И повести и мелкие рассказы я пишу одной и той же рукой. И у меня нет такого тонкого подразделения: вот, дескать, сейчас я напишу собачью ерунду, а вот — повесть для потомства.
Правда, по внешней форме повесть моя ближе подходит к образцам так называемой высокой литературы. В ней, я бы сказал, больше литературных традиций, чем в моем юмористическом рассказе. Но качественность их лично для меня одинакова.
А дело в том, что в повестях («Сентиментальные повести») я беру человека исключительно интеллигентного.

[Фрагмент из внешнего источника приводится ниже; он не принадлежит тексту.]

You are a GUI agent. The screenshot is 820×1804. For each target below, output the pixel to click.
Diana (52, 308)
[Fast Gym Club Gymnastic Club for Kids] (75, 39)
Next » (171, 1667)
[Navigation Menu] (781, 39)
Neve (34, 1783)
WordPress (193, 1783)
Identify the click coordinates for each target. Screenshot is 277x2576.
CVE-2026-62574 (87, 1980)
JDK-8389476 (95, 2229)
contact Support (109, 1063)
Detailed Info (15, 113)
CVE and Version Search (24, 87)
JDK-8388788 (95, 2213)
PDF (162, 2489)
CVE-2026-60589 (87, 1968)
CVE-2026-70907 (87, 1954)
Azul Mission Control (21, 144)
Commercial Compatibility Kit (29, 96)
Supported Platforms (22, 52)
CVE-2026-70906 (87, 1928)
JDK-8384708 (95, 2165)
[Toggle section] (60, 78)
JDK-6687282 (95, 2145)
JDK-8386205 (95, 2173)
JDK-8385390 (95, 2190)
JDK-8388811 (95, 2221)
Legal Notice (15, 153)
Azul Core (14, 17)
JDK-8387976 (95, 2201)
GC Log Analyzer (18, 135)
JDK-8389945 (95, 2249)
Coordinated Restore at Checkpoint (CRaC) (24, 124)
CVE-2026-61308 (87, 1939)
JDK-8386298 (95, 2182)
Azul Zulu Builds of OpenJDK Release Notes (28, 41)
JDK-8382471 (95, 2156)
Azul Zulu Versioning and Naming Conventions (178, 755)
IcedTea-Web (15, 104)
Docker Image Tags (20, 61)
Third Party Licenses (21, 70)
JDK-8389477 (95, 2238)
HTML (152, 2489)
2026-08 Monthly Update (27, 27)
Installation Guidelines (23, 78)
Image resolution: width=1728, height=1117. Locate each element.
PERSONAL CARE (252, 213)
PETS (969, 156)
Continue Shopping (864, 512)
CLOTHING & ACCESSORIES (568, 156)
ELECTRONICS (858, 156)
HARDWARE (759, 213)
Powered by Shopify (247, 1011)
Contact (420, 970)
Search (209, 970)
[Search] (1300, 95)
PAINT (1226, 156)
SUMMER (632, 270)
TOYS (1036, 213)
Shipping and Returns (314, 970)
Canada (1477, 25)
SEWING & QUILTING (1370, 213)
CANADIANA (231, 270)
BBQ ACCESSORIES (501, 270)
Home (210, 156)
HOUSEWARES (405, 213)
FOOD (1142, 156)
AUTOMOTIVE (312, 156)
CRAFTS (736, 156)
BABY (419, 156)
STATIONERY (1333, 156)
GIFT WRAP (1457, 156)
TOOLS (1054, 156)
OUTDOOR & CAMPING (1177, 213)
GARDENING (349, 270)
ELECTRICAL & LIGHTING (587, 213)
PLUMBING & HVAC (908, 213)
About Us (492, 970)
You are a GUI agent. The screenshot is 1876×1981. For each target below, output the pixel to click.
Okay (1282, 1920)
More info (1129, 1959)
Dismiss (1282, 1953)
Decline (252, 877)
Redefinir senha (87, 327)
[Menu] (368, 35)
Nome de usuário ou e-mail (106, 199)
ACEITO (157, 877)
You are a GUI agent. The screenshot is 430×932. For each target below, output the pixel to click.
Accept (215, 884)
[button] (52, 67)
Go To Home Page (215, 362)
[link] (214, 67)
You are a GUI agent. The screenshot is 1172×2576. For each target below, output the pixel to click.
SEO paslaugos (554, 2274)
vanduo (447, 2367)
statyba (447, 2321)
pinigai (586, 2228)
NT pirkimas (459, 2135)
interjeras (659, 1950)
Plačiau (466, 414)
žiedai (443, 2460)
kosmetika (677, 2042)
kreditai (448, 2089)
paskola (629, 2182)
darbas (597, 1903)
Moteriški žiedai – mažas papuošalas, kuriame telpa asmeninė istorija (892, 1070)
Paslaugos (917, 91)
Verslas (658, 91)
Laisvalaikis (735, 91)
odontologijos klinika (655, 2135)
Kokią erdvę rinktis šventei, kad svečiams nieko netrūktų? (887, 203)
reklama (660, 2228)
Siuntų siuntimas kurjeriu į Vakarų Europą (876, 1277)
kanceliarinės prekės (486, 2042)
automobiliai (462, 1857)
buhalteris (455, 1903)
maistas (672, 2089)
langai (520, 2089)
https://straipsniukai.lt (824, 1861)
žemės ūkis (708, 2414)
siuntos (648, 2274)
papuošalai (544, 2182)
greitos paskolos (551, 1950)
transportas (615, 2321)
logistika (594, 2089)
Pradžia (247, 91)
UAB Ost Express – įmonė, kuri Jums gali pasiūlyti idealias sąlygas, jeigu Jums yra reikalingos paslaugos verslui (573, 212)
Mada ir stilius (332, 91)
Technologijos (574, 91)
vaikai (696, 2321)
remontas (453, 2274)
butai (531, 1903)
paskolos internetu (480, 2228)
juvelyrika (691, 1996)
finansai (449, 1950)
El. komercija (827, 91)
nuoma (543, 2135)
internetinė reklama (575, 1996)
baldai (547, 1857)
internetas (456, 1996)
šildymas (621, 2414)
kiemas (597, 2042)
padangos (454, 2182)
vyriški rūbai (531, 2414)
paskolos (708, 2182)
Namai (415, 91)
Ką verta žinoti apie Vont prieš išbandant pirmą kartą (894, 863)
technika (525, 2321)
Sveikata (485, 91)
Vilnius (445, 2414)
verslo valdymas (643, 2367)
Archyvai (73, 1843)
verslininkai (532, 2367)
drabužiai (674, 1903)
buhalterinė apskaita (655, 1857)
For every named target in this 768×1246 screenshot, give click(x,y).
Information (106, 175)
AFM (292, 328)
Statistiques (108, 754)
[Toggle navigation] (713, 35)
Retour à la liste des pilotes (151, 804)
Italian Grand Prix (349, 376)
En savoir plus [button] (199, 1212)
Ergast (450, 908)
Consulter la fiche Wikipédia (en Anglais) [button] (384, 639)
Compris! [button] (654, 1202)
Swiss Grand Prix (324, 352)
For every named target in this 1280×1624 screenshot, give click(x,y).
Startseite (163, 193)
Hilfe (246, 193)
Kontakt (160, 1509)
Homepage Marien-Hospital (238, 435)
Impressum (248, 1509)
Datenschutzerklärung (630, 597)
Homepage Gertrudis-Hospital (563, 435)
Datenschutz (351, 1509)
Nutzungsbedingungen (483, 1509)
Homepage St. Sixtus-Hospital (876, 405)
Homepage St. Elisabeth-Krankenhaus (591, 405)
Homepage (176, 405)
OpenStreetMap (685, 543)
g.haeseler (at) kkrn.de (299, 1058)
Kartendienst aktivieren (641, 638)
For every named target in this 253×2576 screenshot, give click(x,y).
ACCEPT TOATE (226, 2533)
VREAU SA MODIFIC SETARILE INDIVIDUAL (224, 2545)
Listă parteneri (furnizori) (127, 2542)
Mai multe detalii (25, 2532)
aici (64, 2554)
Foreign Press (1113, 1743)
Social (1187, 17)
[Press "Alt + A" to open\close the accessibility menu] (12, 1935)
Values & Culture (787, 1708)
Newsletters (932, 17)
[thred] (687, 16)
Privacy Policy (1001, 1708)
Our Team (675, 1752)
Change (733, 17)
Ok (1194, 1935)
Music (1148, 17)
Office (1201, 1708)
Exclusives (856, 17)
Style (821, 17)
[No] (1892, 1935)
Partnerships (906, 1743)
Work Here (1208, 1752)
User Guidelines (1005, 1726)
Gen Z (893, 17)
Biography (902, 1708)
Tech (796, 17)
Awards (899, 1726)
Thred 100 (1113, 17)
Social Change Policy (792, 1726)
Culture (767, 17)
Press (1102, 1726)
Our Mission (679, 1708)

В мелких же рассказах я пишу о человеке более простом. И само задание, сама тема и типы диктуют мне форму.
Вот отчего так, казалось бы, резко делится моя работа на две части.
Но критика обманута внешними признаками.
А беда вся в том, что особенно последние два года, в силу некоторой усталости, отчаянной хандры и еженедельной обязательной работы, я ухитрился написать много плохих мелких вещей, которые на самом деле не поднимаются выше обычного журнального рассказа. Это еще больше сбивает критиков, которые с большой охотой и чтоб впредь не возиться со мной, загоняют меня чуть не в репортеры.
Но я опять-таки не протестую.
Я только хочу сделать одно признание. Может быть, оно покажется странным и неожиданным. Дело в том, что я — пролетарский писатель. Вернее, я пародирую своими вещами того воображаемого, но подлинного пролетарского писателя, который существовал бы в теперешних условиях жизни и в теперешней среде. Конечно, такого писателя не может существовать, по крайней мере сейчас. А когда будет существовать, то его общественность, его среда значительно повысятся во всех отношениях.
Я только пародирую. Я временно замещаю пролетарского писателя. Оттого темы моих рассказов проникнуты наивной философией, которая как раз по плечу моим читателям.
В больших вещах я опять-таки пародирую. Я пародирую и неуклюжий, громоздкий (карамзиновский) стиль современного красного Льва Толстого или Рабиндраната Тагора и сентиментальную тему, которая сейчас характерна. Я пародирую теперешнего интеллигентского писателя, которого, может быть, и нет сейчас, но который должен бы существовать, если б он точно выполнял социальный заказ не издательства, а той среды и той общественности, которая сейчас выдвинута на первый план…
Еще я хотел сказать об языке. Мне просто трудно читать сейчас книги большинства современных писателей. Их язык для меня — почти карамзиновский. Их фразы — карамзиновские периоды.
Может быть, какому-нибудь современнику Пушкина так же трудно было читать Карамзина, как сейчас мне читать современного писателя старой литературной школы.
Может быть, единственный человек в русской литературе, который понял это, — Виктор Шкловский.
Он первый порвал старую форму литературного языка. Он укоротил фразу. Он «ввел воздух» в свои статьи. Стало удобно и легко читать.